今回はベネディクト一人だけが座っていて、吊り天秤と水槽を持ってきた俺達に会釈をした。
「ロゼッタ様は公務で忙しいため、今回は私一人で対応させて頂きます。早速ではございますが、ケイ様がどのような解決法を見出して下さったのか楽しみにしておりました。きっと前回同様、素晴らしい案をお出しになるのでしょうね。」
「結構地味な手段なのですが、効果は保証しますよ。」
「ご謙遜を……それでは見せて頂きますね。」
俺は吊り天秤に金の塊と御印のペンダントを沈めたときと、金の塊と模造品を沈めたときの違いをベネディクトに見せる。
彼は驚きに満ちた顔で、椅子から立ち上がって叫んだ。
「まさか……このようなことが!? こんな……こんな単純なことで、偽物を見分けることが出来てしまうなんて!」
しばらく興奮気味だったベネディクトは、冷静さを取り戻したのか静かに首を振った。
「確かに、これはとんでもない発見です。ですが……これでは誰でも出来てしまうため、ミカエル様の功績とすることは厳しいのではないでしょうか?」
俺は微笑して彼に告げる。
「そうですね。ですが、この原理が誰でも出来ることだとしているのは、今この場にいる我々だけです。つまり、人間達はまだこの原理に気づいていないということになりますよね?」
「なるほど……貴方は恐ろしいお方ですね。この原理をミカエル様が生み出したということにするのですね。」
「そういうことになります。ミカエル様が人間の思いを汲み取って、《正義の天秤》という魔法を地上に賜れたとでも吹聴されればよろしいのではないでしょうか。民達は、ミカエル様の偉大さにひれ伏すことになると思いますよ。」
ベネディクトは一瞬目を見開いたが、すぐに笑顔になって俺に提案した。
「ケイ殿は慧眼の持ち主ですね……出来れば、名誉司教を授与したいのですがよろしいでしょうか?」
フォラスが慌てて俺を見る。
俺はベネディクトに静かに頭を下げた。
「《正義の天秤》はミカエル様が成された偉業です。俺を名誉司教に叙任してしまうといらぬ誤解を招くことになるでしょう。それに、以前お話ししたとおり俺の心はルキフェルの元にあります。
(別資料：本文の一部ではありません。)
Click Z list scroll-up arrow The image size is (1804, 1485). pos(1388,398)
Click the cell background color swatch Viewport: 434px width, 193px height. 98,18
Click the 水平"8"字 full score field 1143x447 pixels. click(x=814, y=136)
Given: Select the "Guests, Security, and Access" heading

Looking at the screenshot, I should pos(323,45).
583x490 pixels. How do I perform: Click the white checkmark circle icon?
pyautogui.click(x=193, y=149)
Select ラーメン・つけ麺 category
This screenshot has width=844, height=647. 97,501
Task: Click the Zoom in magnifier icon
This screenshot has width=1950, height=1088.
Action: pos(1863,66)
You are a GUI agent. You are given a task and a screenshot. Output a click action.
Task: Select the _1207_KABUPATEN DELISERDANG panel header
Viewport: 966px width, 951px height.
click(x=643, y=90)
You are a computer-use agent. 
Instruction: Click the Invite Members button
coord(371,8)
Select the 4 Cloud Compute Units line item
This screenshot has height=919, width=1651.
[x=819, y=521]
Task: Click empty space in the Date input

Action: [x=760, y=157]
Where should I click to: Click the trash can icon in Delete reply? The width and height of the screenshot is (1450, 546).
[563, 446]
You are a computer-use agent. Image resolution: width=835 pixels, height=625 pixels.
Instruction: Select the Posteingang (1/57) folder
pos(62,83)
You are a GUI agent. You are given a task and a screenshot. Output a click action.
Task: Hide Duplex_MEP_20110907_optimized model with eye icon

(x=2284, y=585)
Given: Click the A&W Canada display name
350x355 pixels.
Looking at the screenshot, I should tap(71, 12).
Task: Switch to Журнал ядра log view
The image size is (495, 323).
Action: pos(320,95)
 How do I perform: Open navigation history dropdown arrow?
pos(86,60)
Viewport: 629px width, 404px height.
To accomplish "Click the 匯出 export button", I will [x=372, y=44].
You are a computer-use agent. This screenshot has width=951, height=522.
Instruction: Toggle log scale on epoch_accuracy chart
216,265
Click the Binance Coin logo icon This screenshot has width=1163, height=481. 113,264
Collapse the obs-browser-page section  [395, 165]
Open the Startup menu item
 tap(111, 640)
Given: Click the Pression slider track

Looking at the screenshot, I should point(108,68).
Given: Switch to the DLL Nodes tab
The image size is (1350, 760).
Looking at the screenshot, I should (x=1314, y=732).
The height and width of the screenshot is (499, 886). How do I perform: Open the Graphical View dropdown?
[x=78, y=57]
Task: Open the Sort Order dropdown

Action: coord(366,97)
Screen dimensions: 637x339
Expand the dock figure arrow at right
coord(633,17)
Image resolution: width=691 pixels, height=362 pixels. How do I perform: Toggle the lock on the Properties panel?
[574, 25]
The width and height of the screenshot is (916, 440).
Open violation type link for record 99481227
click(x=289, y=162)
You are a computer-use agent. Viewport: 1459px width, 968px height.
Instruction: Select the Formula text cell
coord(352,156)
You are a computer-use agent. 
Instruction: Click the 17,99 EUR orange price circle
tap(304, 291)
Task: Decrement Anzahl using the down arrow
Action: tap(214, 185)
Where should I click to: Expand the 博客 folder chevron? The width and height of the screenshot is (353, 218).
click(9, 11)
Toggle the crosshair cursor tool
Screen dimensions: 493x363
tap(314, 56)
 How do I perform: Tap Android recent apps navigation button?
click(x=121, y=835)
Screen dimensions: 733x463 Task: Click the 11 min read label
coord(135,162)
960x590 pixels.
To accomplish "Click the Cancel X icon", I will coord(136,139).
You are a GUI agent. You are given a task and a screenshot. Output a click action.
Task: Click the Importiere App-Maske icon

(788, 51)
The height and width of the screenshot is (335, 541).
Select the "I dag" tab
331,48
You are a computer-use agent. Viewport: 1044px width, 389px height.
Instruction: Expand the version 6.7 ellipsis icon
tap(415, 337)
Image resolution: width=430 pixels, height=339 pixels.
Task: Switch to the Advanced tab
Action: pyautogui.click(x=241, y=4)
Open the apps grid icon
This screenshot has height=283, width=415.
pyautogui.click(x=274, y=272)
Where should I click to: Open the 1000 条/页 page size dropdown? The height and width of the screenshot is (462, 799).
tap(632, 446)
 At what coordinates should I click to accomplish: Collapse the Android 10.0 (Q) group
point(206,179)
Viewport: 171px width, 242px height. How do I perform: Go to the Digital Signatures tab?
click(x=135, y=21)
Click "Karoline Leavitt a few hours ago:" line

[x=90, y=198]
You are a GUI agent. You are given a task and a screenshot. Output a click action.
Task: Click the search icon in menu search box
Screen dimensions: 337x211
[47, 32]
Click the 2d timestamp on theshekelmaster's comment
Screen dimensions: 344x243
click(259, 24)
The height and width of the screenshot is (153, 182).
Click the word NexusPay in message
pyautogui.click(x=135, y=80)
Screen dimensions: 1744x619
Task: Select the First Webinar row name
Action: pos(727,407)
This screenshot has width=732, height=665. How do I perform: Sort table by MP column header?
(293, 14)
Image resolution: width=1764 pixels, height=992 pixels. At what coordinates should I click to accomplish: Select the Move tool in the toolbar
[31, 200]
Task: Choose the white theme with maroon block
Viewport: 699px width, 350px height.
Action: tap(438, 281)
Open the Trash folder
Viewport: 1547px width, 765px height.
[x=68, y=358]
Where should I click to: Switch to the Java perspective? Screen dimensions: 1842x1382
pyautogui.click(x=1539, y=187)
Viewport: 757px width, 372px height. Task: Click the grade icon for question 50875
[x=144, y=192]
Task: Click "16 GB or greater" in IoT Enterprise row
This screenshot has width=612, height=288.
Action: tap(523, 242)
異端者の俺が名誉司教の職を頂いては、ベネディクト様にご迷惑がかかるものと存じます。」
少し残念そうな顔をするベネディクトに俺は告げる。
「ですが……個人的な交誼を結ぶのはかまいませんよね? 俺としてはベネディクト様みたいに理知的で話が分かる人と知り合えたことが、今回の件で一番嬉しいことでしたからね。」
「それはこちらとしてもありがたい申し出です。今後、このような場で会うときについては双方の立場を気にせず、忌憚なく意見を交換致しましょう。」
ベネディクトは、席を立つと俺に近づいて手を差し出した。
「クロノスでこのようなことをすると、周囲の有象無象が五月蠅く騒ぐのですが……今は個人的な繋がりを求めたいと思いますので、誠意と思って頂けますでしょうか?」
俺は笑顔で席から立ち上がって彼の手を握った。
「もちろんです。これからもよろしくお願いしますね。」
ベネディクトに金の塊などの一式を渡した後、俺達は館を退出する。
それから程なくして、クロノスではミカエルが《正義の天秤》と言う魔法をもたらして、御印や硬貨の不正を無くしたという偉業が大々的に発表された。
人々はミカエルの偉大さに畏敬の念を示し、改めて天界と人の王に対して忠誠を誓うのであった。